MARTA GAMEZ Facia, OETIKER Pia

Federal Office of Public Health, Bern, Switzerland

The main objective of the «National Dementia Strategy 2014-2019» is to support those affected by dementia and promote their quality of life while consistently taking their individual circumstances into account. The Strategy defines four areas requiring priority action:

1. «Health literacy, information and participation»:In order to draw attention to the realities of people with dementia and to promote an open approach to dementia, two professional organizations have launched an awareness-raising campaign in order to draw attention to the realities of people with dementia and to promote an open approach to dementia.   

2. «Needs-appropriate services» and 3. «Quality and professional skills»:Dementia patients and the people closest to them should have the possibility to call on flexible, high-quality and needs-appropriate care services. In this context, for example, recommendations for improving early detection, diagnosis and treatment in primary care have been developed. Other professional organizations launched an online tool in order to provide specialists with knowledge and models for the support, care and nursing of people with dementia in long-term care.

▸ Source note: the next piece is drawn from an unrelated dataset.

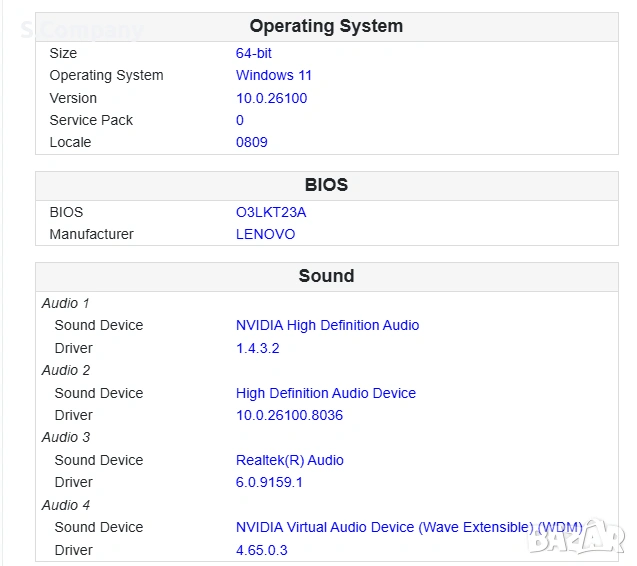Click the Sound section header
Viewport: 637px width, 566px height.
pos(326,276)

4. «Data and knowledge transfer»: Systematically collected data is necessary to ensure that the improvement of quality of care can be assured in the future. Therefore, data of existing health statistics have been collected and three studies (surveys among family doctors, memory clinics and the population) have been carried out.

The strategy was evaluated, as it will run out by the end of 2019. The evaluation focused on how the implementation of the strategy is to be assessed (strengths, gaps, weaknesses, appropriateness of the measures, impacts, etc.) and what needs for action or recommendations can be derived for future action. These evaluation results, the achieved project results and an outlook on future activities are the contents of our presentation.

P14.2. From plan to impact: National plan responses to the WHO Global action plan on dementia

MARTENSSON Birgitta, LYNCH Chris

Alzheimer's Disease International, London, United Kingdom

The adoption of the global action plan on dementia at the World Health Assembly in May 2017 and the subsequent initiation of the Global Dementia Observatory (GDO) later that year ensured that dementia became an international priority. The global action plan is ambitious in scale and scope, with 7 key action areas. Data has also started to be uploaded to the GDO through 21 pilot countries, with more coming online. By October 2018, 18 months on, what progress is being made? 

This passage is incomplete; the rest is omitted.